===== PROVIDED TEXT =====
Personal information
- Born: 27 July 1988 (age 37) Omsk, Soviet Union

Sport
- Sport: Swimming

Medal record
Representing Russia
World Championships (LC)
| Silver medal – second place | 2009 Rome | 4×100 m freestyle |
World Championships (SC)
| Silver medal – second place | 2010 Dubai | 4×100 m medley |
| Silver medal – second place | 2010 Dubai | 4×100 m freestyle |
| Gold medal – first place | 2014 Doha | 4×50 m freestyle |
| Silver medal – second place | 2014 Doha | 4×100 m freestyle |
| Silver medal – second place | 2014 Doha | 4×50 m mixed free |
European Championships (LC)
| Bronze medal – third place | 2012 Debrecen | 4×100 m freestyle |
European Championships (SC)
===== EXCERPTED DATA =====
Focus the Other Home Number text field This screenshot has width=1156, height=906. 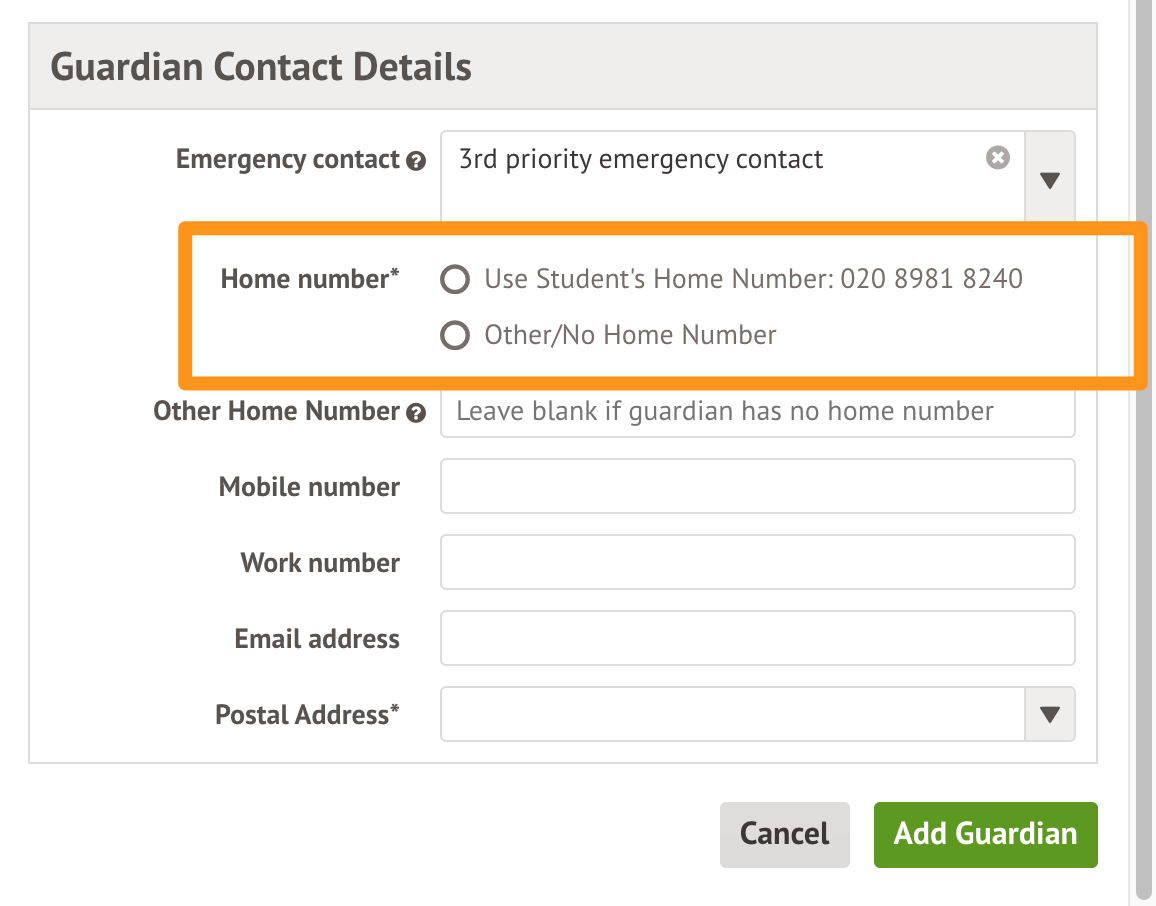tap(756, 412)
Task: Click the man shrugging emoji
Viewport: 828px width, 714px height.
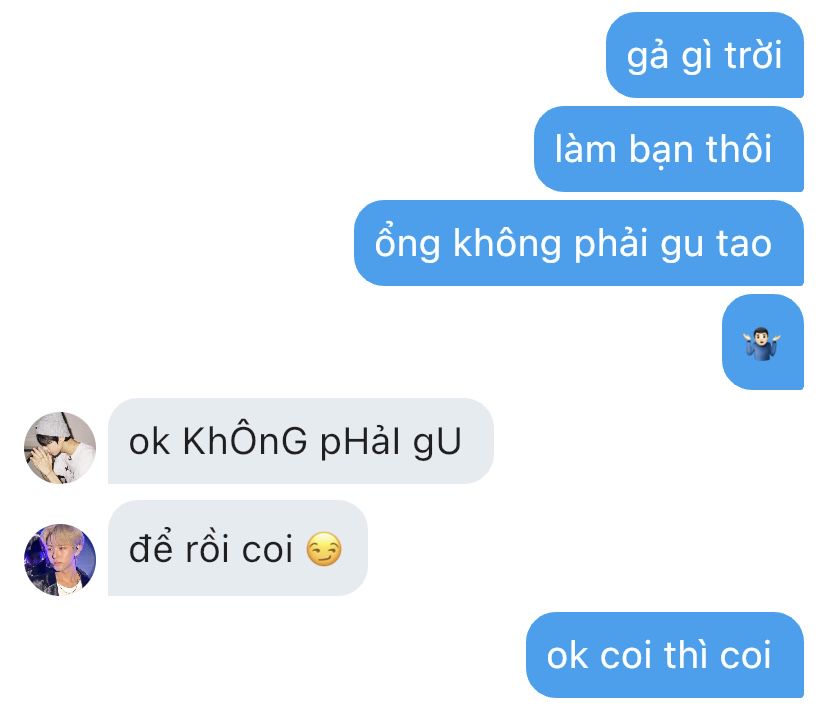Action: [x=761, y=343]
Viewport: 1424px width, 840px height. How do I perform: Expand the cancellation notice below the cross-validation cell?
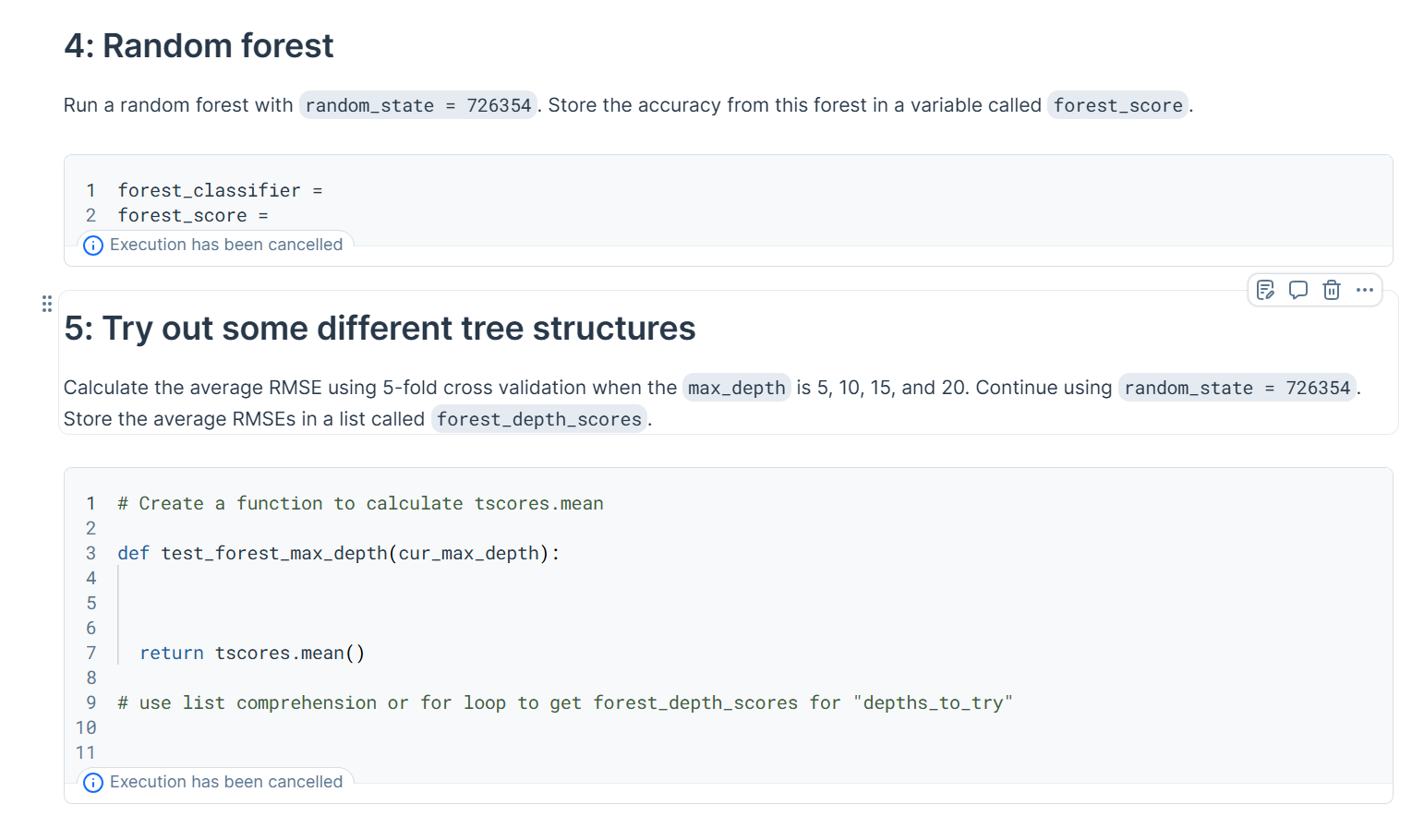point(226,782)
=====
[DIRECTIONS]
1. In the swimmer's profile, where and in what year did the swimmer win the only gold medal listed?
2. Extend the swimmer's profile, starting after its final heading.

[TASK RESULTS]
1. Doha, 2014, in the 4×50 m freestyle at the World Championships (SC).

2.
| Silver medal – second place | 2011 Szczecin | 4×50 m freestyle |
| Gold medal – first place | 2013 Herning | 4×50 m freestyle |
| Gold medal – first place | 2015 Netanya | 4×50 m freestyle |
| Silver medal – second place | 2015 Netanya | 4×50 m medley |
| Silver medal – second place | 2015 Netanya | 4×50 m mixed freestyle |
| Bronze medal – third place | 2015 Netanya | 100 m butterfly |
Summer Universiade
| Gold medal – first place | 2013 Kazan | 4×100 m medley |
Military World Games
| Bronze medal – third place | 2015 Mungyeong | 50 m butterfly |

= Nikita Konovalov =

Russian swimmer

Nikita Yurievich Konovalov (Никита Юрьевич Коновалов; born 27 July 1988) is a Russian swimmer who has won more than ten medals at the European and world championships since 2009.

Konovalov was addicted to computer games, and because of that around 2006 he was skipping school and training sessions for many months. He has a tattoo covering his chest and arms, which is dedicated to Illidan Stormrage, a character in the Warcraft series of video games.